Si nous sommes bien devant une romance adolescente, dans un univers codé, qui nous paraît familier, il émane de l’ensemble une noirceur peu commune. C’est avant tout le portrait de Sutter, party boy charismatique, qui veut vivre dans le présent. Il n’a aucune envie de devenir un adulte, de prendre ses responsabilités, de s’engager. C’est ce qui amène sa petite amie, la blonde et populaire Cassidy, à le larguer. Il restera comme elle le dit si bien son « ex petit ami préféré », celui avec lequel elle a bien rigolé, fait les 400 coups avant de se poser. Sutter apparaît comme une joyeuse blague, le mec associé à des tas de bons souvenirs, de fête, mais sur lequel on ne peut pas miser grand chose. Aimee, les pieds sur terre, responsable, n’ayant pas vécu grand chose sentimentalement parlant va pourtant en faire son petit ami, avec l’espoir de bâtir quelque chose de sérieux et solide. Elle va parvenir à le changer en partie, à le faire grandir, à l’amener à réfléchir. Mais la bonté et l’honnêteté de la jeune fille renvoient Sutter à ses failles, son côté obscur qui l’amène à toujours faire les choses de travers, à vouloir tout détruire. Il agit de nombreuses fois comme un véritable goujat, jouant avec les sentiments de sa petite amie qu’il sait pourtant fragile.

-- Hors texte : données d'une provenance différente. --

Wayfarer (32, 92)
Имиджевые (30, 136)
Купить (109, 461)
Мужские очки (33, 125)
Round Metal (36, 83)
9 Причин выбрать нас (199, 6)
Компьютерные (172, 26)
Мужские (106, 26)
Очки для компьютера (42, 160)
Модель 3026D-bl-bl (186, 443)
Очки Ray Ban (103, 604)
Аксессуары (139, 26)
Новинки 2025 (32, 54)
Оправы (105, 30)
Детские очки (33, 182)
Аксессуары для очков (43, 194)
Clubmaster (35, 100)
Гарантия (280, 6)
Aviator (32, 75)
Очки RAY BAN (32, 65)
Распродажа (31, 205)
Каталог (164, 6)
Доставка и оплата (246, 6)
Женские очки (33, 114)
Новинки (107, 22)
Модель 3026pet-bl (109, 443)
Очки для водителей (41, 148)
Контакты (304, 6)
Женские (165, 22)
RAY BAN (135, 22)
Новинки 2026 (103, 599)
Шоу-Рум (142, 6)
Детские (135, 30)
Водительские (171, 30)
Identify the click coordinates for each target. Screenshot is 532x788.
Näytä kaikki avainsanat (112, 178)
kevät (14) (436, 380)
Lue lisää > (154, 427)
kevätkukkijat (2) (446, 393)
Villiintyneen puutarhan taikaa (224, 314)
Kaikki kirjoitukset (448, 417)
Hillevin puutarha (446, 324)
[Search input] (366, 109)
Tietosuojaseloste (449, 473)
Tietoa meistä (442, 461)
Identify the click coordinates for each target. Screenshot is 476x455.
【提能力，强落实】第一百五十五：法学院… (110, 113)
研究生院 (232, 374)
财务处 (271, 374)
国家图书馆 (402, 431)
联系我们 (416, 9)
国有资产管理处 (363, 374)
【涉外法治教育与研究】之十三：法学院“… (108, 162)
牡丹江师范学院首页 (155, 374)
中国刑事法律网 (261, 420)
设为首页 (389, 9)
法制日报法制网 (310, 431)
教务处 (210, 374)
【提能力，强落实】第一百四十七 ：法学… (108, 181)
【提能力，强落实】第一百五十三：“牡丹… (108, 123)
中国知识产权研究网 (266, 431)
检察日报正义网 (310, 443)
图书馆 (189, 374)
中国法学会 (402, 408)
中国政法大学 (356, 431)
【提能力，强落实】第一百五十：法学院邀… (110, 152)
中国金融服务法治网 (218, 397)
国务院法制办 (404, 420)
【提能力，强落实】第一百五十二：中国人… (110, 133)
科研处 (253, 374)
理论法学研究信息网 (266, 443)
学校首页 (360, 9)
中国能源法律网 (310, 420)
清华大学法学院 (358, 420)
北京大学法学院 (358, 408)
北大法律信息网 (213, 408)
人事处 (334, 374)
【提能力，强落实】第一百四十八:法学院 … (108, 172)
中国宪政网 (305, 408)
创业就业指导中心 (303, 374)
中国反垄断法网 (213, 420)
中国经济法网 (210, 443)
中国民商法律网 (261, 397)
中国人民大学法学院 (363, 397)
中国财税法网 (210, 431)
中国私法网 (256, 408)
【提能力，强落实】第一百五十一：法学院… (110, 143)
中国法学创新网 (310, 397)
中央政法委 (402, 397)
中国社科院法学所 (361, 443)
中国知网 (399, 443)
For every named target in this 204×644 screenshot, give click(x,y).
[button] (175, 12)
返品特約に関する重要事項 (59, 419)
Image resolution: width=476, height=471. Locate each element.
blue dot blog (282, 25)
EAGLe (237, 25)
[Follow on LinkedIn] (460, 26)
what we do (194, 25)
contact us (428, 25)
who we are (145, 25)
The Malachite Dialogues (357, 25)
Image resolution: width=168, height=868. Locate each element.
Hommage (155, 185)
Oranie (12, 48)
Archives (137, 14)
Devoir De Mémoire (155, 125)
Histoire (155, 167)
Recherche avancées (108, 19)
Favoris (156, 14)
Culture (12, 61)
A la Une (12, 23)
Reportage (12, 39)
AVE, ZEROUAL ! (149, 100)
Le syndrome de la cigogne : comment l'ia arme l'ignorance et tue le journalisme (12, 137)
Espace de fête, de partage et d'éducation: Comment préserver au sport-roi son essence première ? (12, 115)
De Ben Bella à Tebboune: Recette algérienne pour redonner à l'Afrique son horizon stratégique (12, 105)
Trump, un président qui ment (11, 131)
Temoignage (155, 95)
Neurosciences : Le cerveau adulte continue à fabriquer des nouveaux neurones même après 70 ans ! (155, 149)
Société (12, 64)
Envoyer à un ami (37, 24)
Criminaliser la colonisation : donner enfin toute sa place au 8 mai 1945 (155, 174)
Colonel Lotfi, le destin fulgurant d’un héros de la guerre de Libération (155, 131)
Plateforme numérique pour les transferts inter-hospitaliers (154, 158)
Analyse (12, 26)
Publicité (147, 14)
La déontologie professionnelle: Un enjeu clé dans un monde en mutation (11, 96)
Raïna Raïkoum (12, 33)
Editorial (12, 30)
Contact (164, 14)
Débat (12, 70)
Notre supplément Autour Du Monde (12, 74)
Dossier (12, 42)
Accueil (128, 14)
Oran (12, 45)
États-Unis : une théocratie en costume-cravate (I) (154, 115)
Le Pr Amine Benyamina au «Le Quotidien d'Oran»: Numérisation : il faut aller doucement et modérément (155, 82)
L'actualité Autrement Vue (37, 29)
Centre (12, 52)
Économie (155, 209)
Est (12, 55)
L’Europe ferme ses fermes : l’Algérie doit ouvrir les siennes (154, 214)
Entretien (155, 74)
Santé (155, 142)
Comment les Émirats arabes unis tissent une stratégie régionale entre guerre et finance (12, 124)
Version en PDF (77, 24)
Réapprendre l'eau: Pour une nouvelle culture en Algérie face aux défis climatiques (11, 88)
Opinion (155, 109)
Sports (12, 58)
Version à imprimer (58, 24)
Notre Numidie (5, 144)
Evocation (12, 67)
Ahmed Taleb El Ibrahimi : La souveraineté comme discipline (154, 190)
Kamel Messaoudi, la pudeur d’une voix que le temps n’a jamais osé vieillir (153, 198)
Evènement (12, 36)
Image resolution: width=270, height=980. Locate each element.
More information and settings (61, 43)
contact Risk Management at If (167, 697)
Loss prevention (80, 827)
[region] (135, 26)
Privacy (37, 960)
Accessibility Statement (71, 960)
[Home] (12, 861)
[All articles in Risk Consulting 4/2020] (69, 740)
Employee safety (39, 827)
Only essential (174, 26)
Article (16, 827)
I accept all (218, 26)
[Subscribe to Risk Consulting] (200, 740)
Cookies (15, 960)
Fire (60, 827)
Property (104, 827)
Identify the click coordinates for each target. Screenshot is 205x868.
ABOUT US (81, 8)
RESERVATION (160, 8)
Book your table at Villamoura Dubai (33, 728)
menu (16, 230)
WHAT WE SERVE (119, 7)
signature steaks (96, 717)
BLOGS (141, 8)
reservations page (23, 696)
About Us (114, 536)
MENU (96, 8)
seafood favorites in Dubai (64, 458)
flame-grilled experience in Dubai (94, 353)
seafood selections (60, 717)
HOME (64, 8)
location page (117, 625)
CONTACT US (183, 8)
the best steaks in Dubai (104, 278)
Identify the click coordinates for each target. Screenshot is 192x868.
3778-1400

L’addiction est l’un des thèmes principaux de ce long-métrage surprenant de densité. L’addiction à l’autre, la passion de l’amour adolescent comme le découvre Aimee. L’addiction de Sutter à ce qu’il désigne comme l’instant présent mais aussi et surtout à l’alcool. Le père d’Aimee est mort prématurément après avoir ingurgité trop de cachets, celui de Sutter a quitté sa famille pour picoler et vivre sans avoir la moindre responsabilité. Les deux ados ont l’opportunité de rebondir, de changer la donne, de tracer leur propre chemin. Mais ils n’ont pas l’air de regarder ensemble vers la même direction. Progressivement, malgré ses sentiments, Aimee est amenée à réaliser que Sutter est son alcool à elle. Il la fait s’évader pour mieux la laisser avec la gueule de bois le lendemain.
A force de ne pas se poser de questions, de profiter de ce que la vie a de plus amusant, de frivole, on peut passer à côté de sa vie, de l’essentiel, transformer la magie du présent en un futur vide de sens. La fin du lycée est une période charnière où l’avenir sentimental et professionnel peuvent se jouer, où certains prennent leur envol et où d’autres peuvent se rater. Sans s’en rendre compte, on peut devenir le loser que l’on se jurait de ne jamais devenir…
The spectacular now dispose d’un titre à la fois joli et un brin ironique, mêle magie et romantisme à une certaine cruauté, jusqu’à un final ambigu et déchirant, apte à hanter le spectateur pour longtemps. C’est intense, hyper sensible, magnifiquement incarné, universel. Un futur teen movie culte.